The right to remain silent was asserted at grand jury or congressional hearings in the
1950s, when witnesses testifying before the House Committee on Un-American Activities
or the Senate Internal Security Subcommittee claimed the right in response to questions
concerning their alleged membership in the Communist Party. Under the Red Scare hysteria
at the time of McCarthyism, witnesses who refused to answer the questions were accused
as “fifth amendment communists”. They lost jobs or positions in unions and other political
organizations, and suffered other repercussions after “taking the Fifth.”
Senator Joseph McCarthy asked, “Are you now, or have you ever been a member of the Communist
party,” while he was chairman of the Senate Government Operations Committee Permanent
Subcommittee on Investigations. Admitting to a previous communist party membership was
not sufficient. Witnesses were also required to “name names,” to implicate others they
knew to be communists or who had been communists in the past. Academy Award winning director
Elia Kazan testified before the House Committee on Un-American Activities that he had belonged
to the Communist Party briefly in his youth. He also “named names,” which incurred enmity
of many in Hollywood. Other entertainers such as Zero Mostel found themselves on a Hollywood
blacklist after taking the Fifth, and were unable to find work for a while in the show
business. The amendment has also been used by defendants
and witnesses in criminal cases involving the Mafia.

Data items
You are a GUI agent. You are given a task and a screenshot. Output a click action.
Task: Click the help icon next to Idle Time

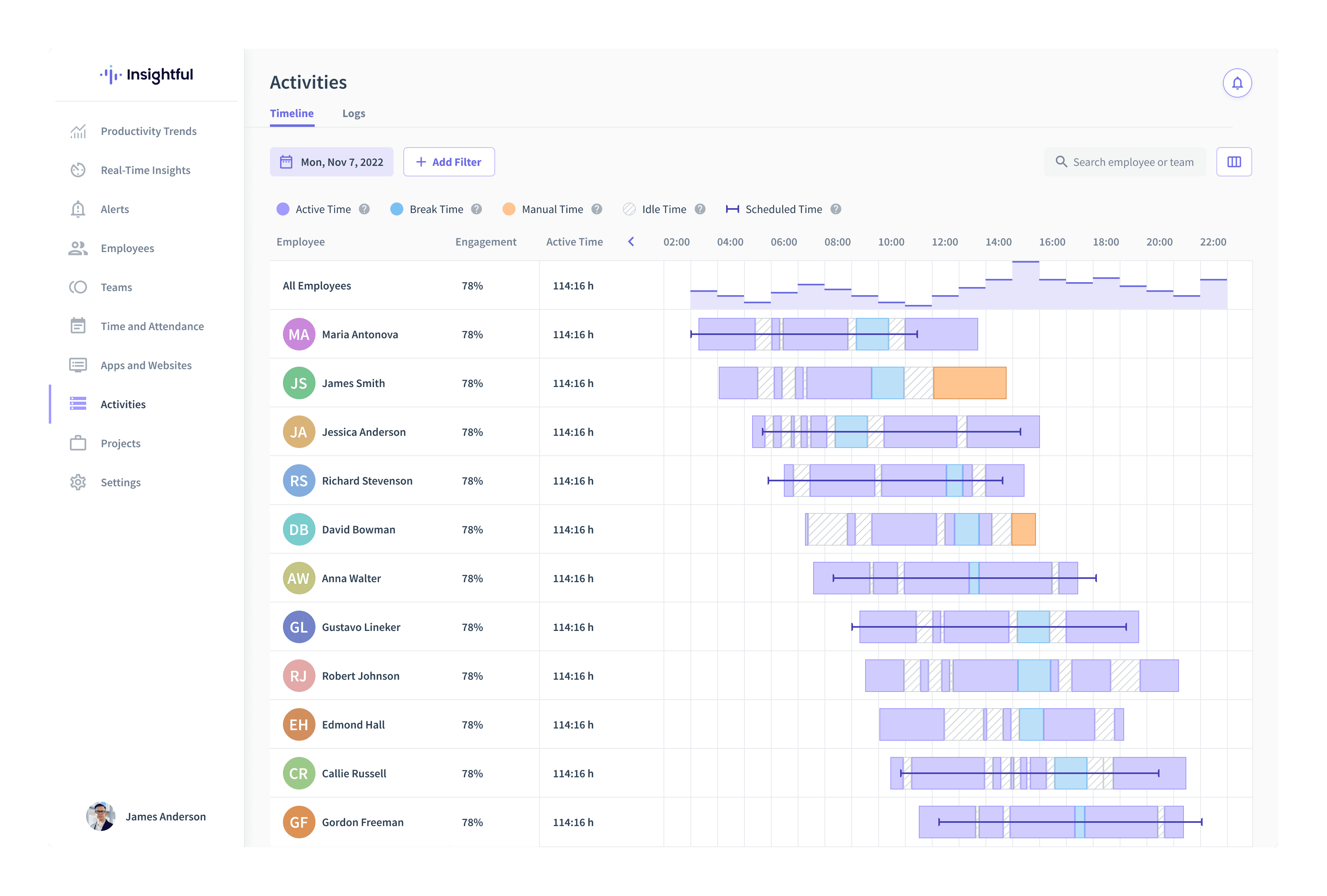click(699, 209)
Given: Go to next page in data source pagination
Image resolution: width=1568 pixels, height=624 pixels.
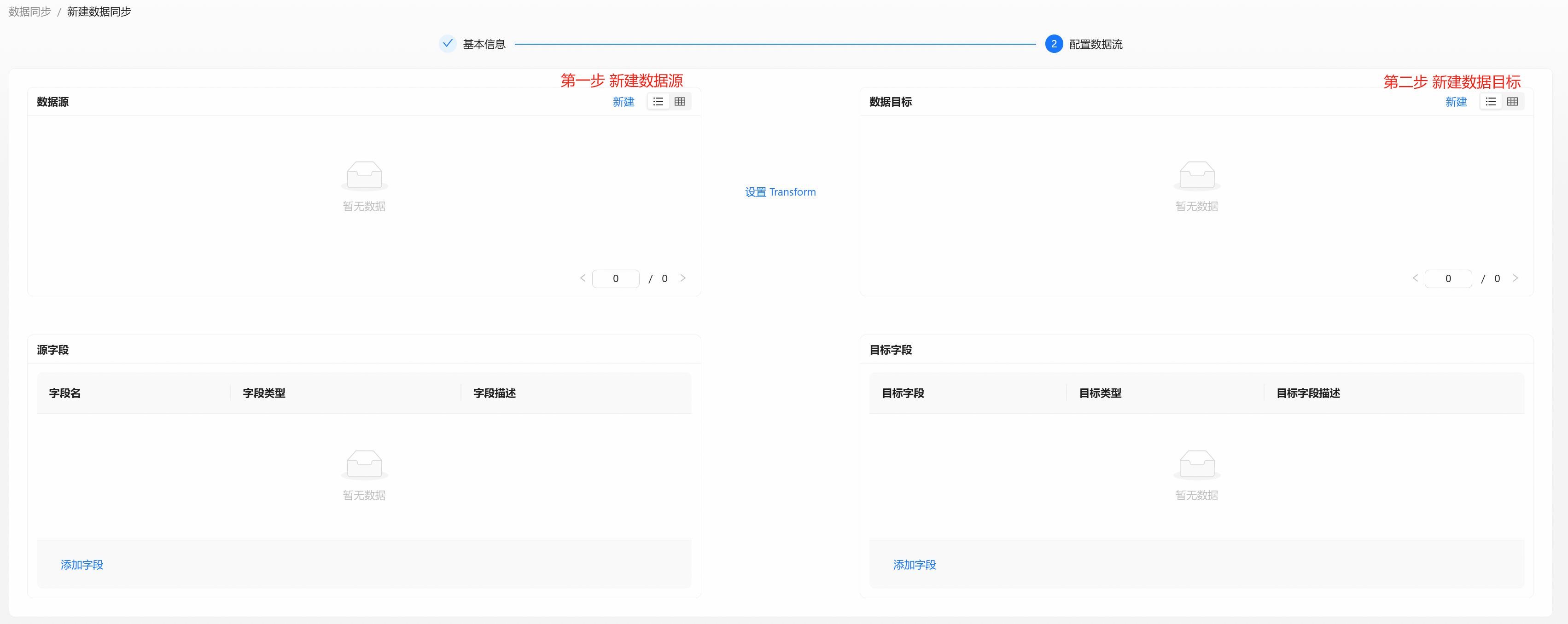Looking at the screenshot, I should 683,278.
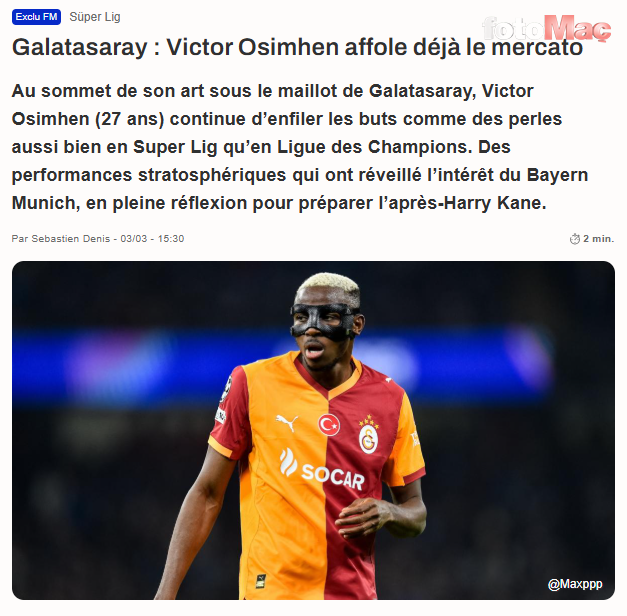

Task directions: Continue the passage above on the right to remain silent and "taking the Fifth," picking up right after its final sentence about Mafia cases.

Final answer:
The privilege against self-incrimination does not protect an individual who testifies before
a non-governmental, self-regulatory organization—such as the New York Stock Exchange—and the SRO
provides information about that testimony to law enforcement agencies who then prosecute
the individual, even though the SRO has the power to suspend the individual from its membership.
An SRO itself is not a court of law, and cannot send a person to jail. SROs, such as the NYSE
and the National Association of Securities Dealers, are generally not considered to be
state actors. See United States v. Solomon, D. L. Cromwell Invs., Inc. v. NASD Regulation,
Inc., and Marchiano v. NASD, SROs also lack subpoena powers, so they rely heavily on requiring
testimony from individuals by wielding the threat of a bar from the industry when the
individual asserts his or her Fifth Amendment privilege against compelled self-incrimination.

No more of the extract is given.